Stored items
*** Begin section ***
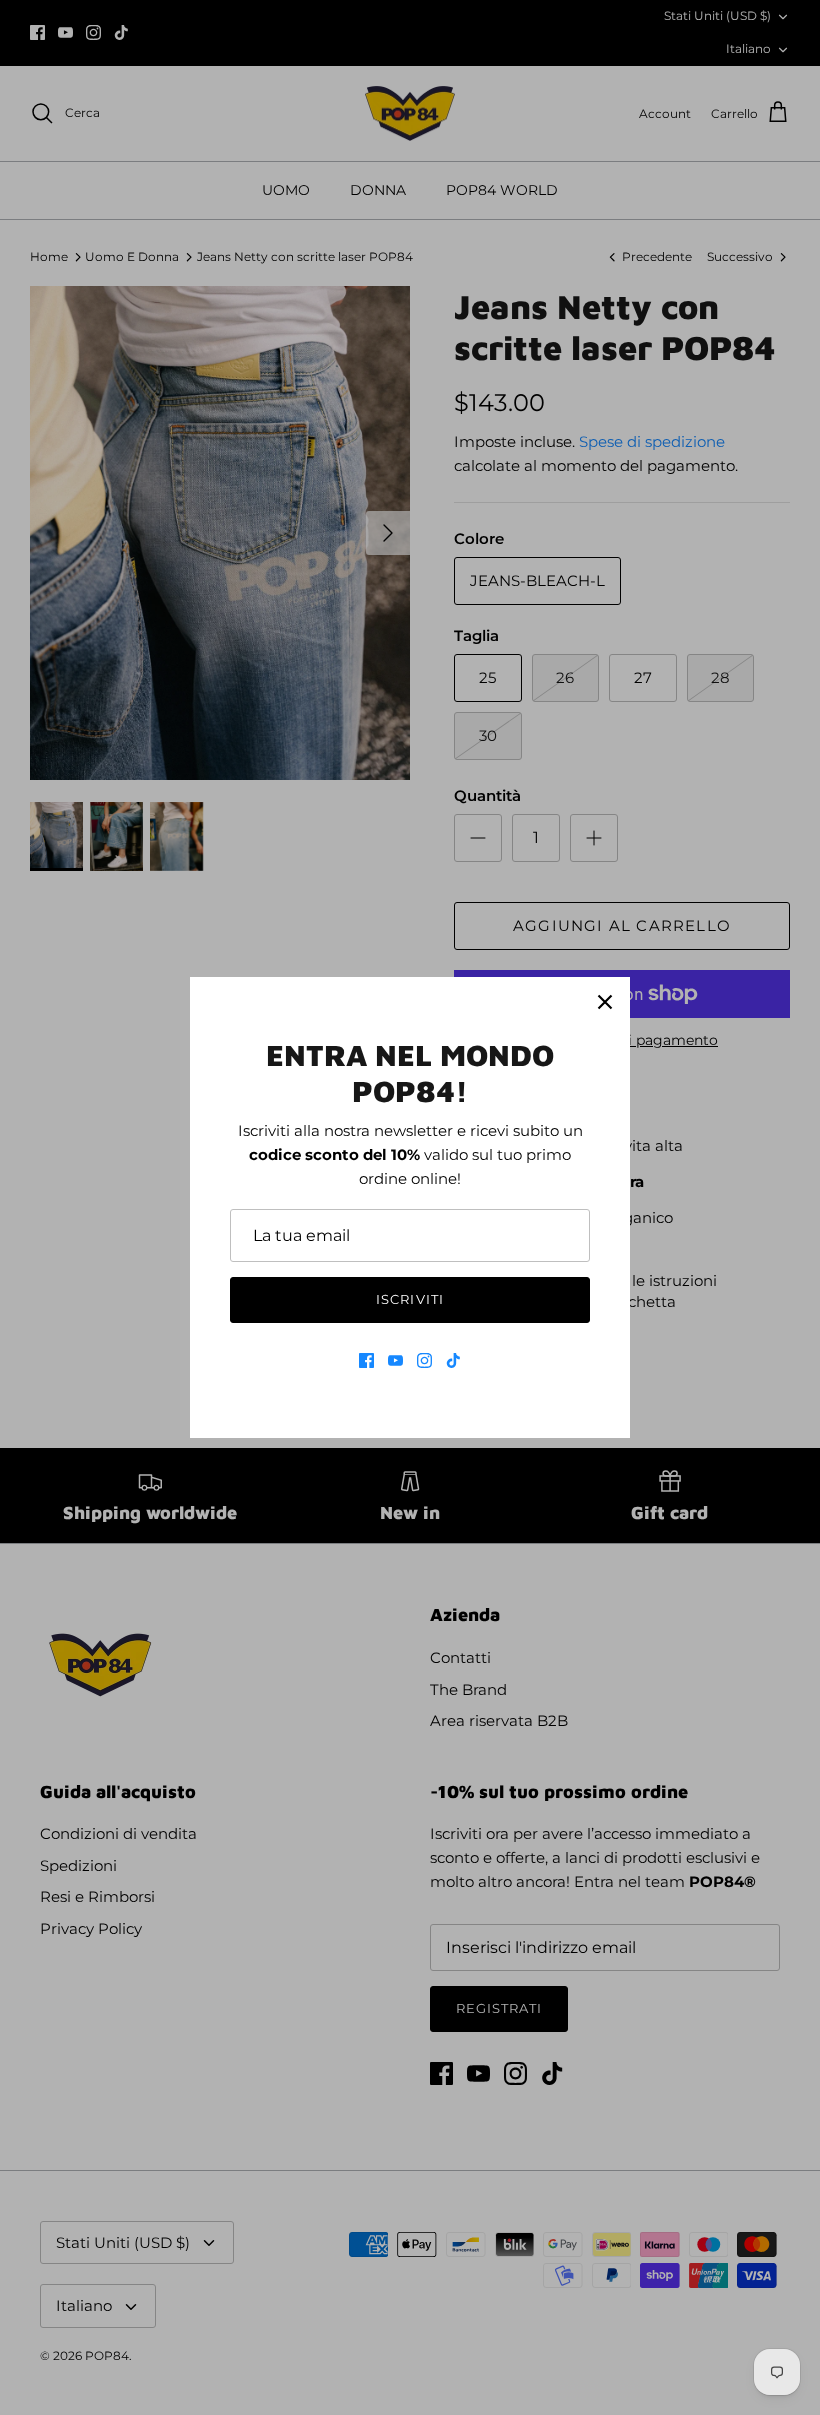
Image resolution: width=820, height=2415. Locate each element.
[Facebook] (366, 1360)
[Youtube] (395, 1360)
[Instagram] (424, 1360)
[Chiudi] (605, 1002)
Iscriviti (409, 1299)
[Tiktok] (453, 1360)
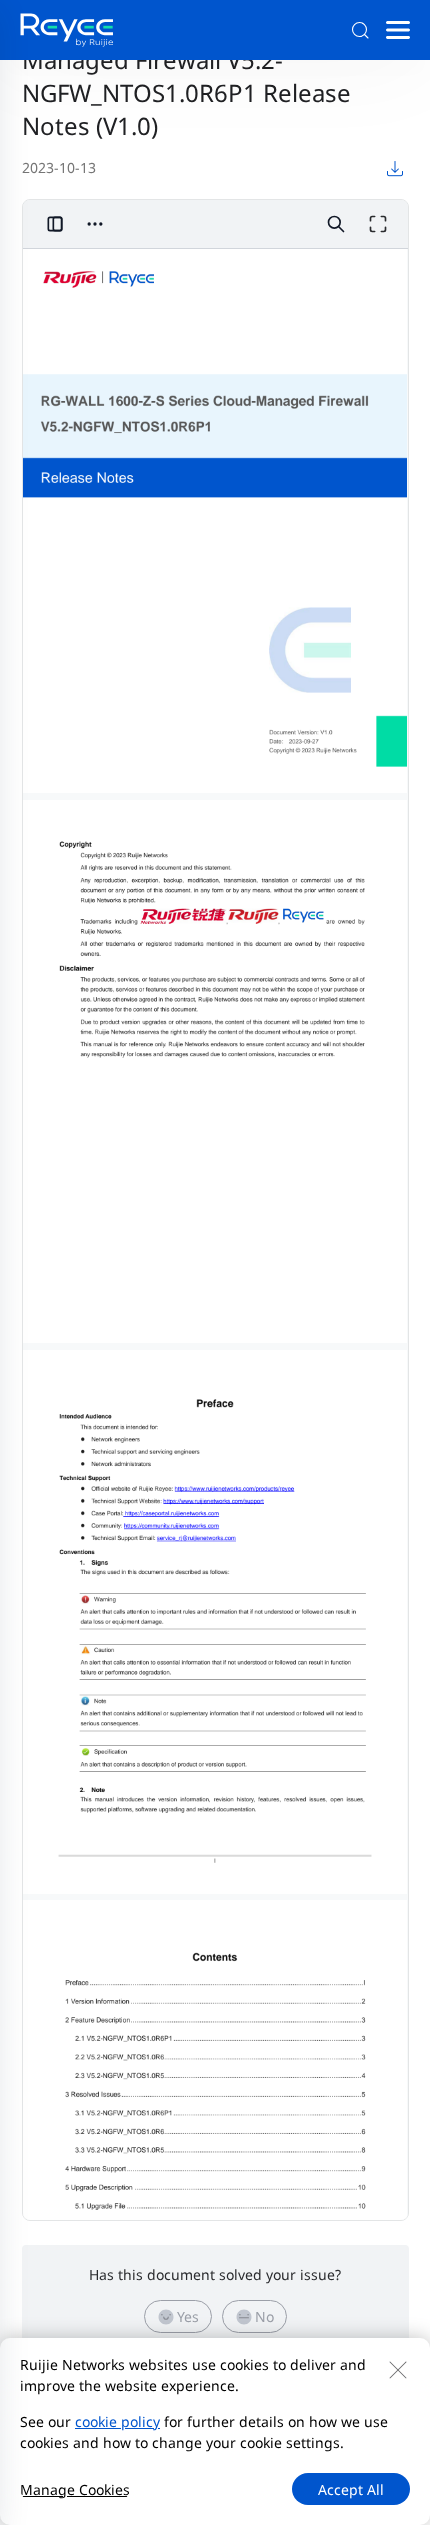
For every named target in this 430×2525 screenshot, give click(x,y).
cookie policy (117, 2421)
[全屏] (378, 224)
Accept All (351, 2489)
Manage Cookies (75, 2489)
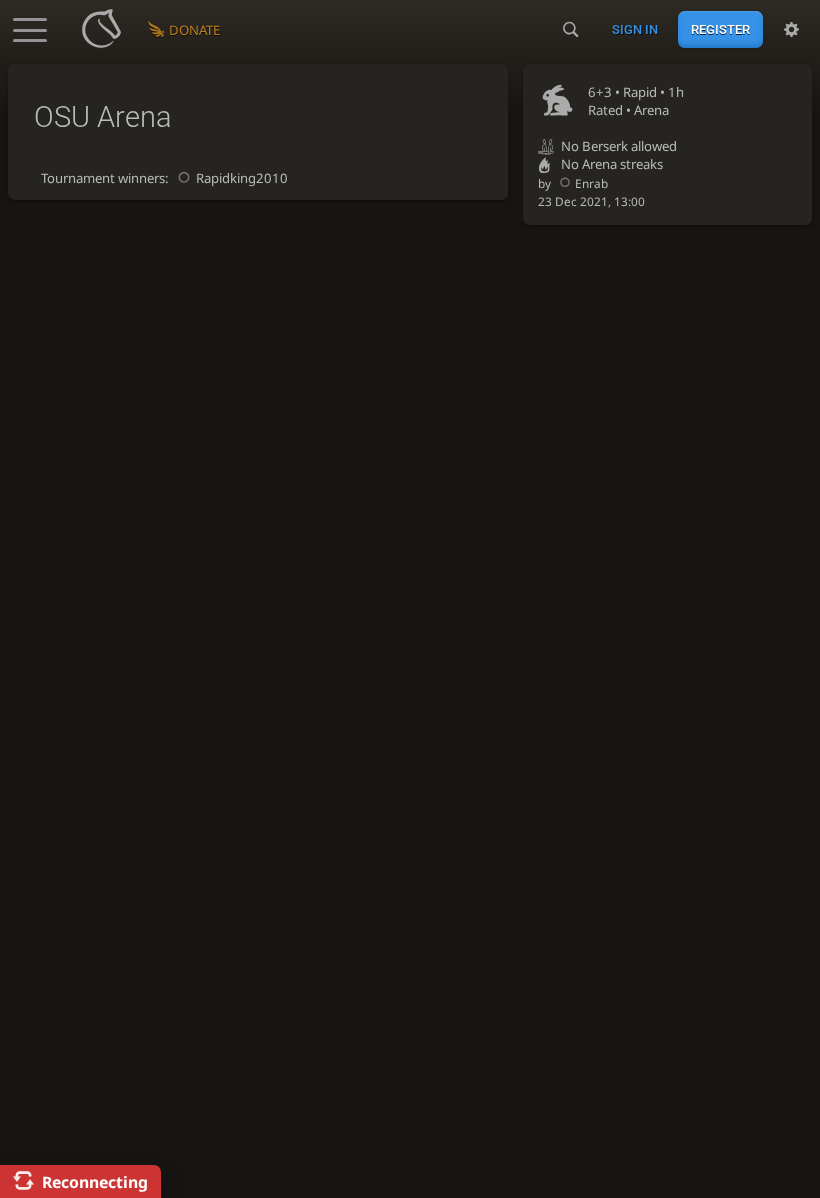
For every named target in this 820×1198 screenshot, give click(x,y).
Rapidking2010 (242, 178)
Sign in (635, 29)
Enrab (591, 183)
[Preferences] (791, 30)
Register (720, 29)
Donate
*** End section ***
*** Begin section ***
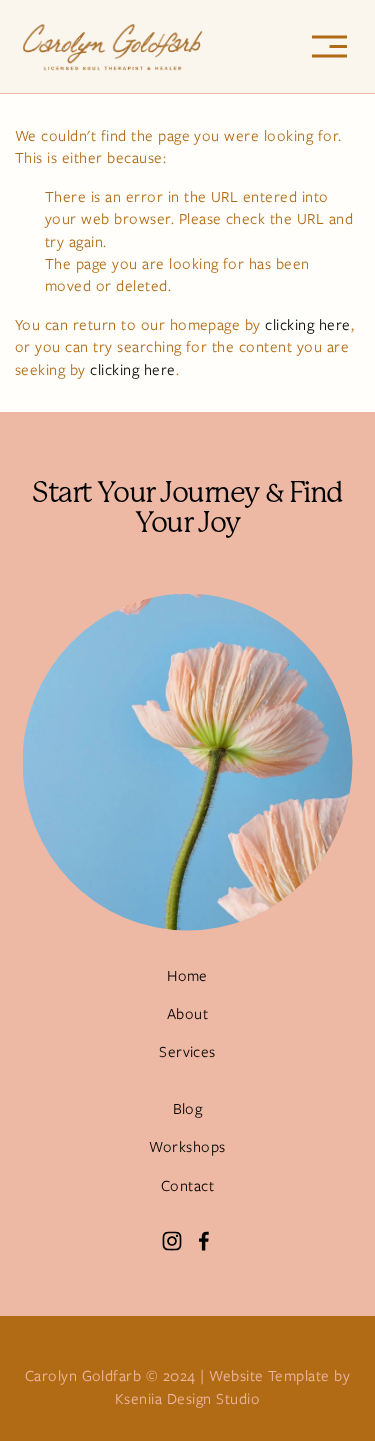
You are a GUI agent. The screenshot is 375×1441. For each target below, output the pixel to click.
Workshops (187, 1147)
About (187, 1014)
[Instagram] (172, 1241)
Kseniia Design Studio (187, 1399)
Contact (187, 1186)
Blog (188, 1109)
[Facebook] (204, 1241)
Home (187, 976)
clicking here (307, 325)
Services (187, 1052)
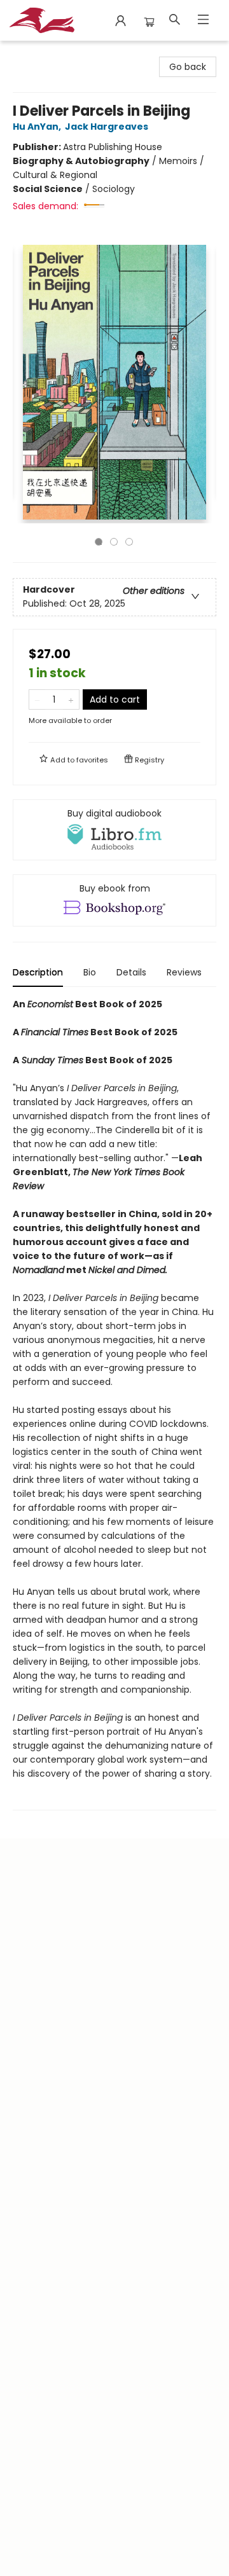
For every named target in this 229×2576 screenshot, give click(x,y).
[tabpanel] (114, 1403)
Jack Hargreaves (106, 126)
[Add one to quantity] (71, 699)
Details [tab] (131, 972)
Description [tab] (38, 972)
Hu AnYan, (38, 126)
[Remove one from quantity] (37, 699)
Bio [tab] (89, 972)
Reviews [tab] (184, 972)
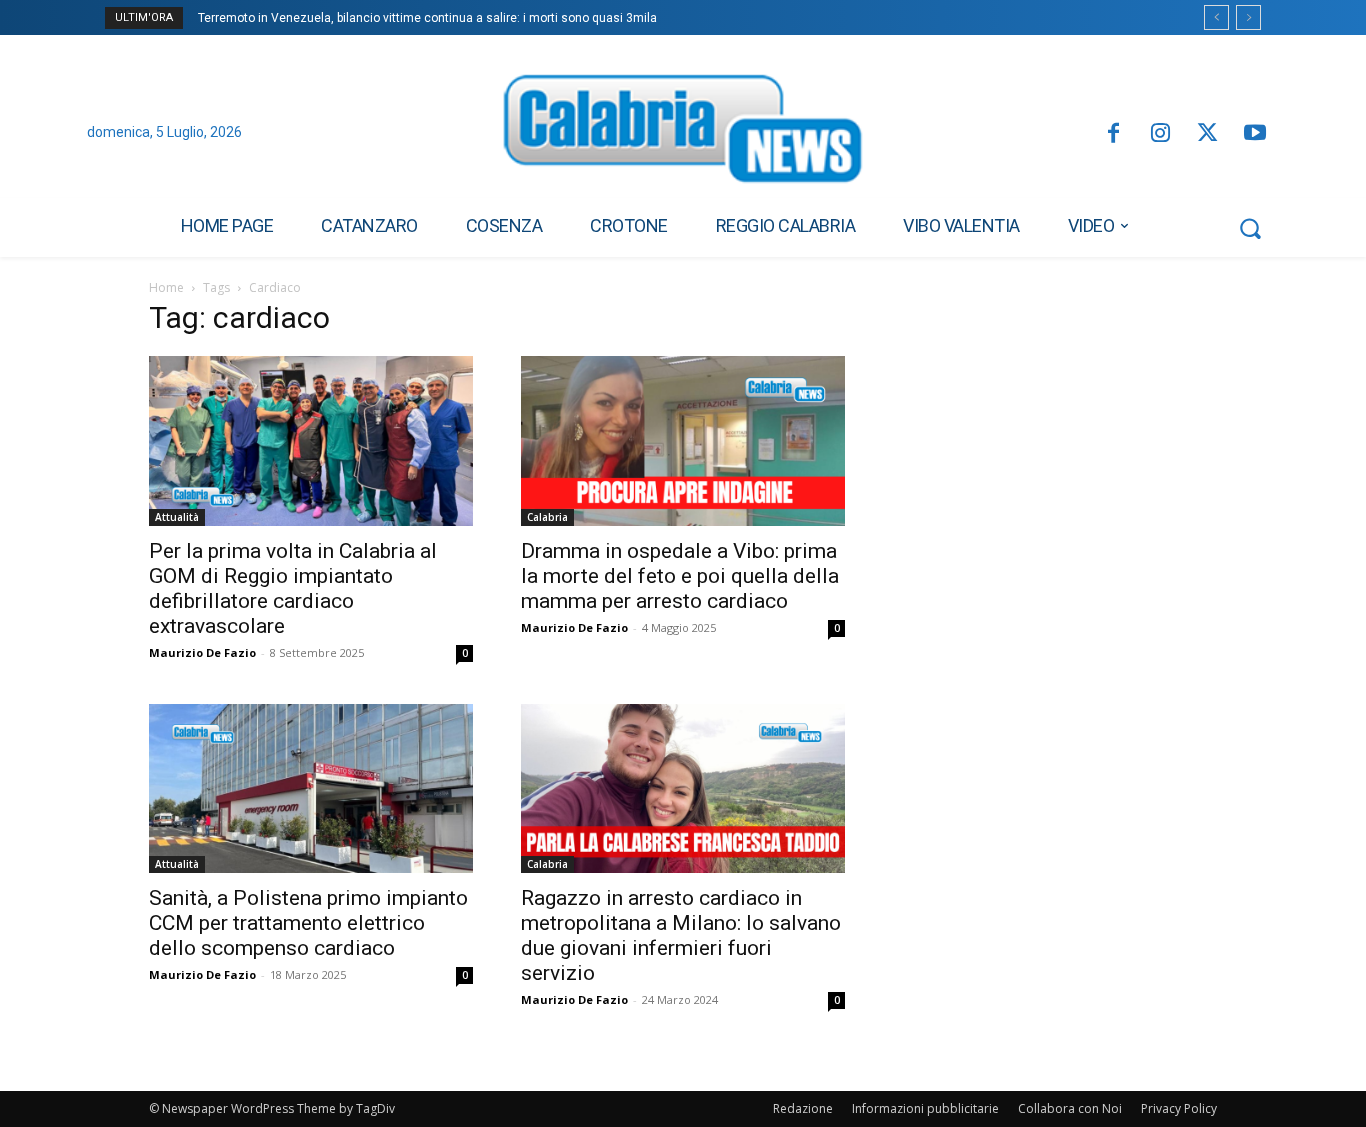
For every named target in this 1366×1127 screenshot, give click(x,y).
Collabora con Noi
*** End section ***
Provide the number of lines in these entries that hold the word "target", without any accompanying text.

5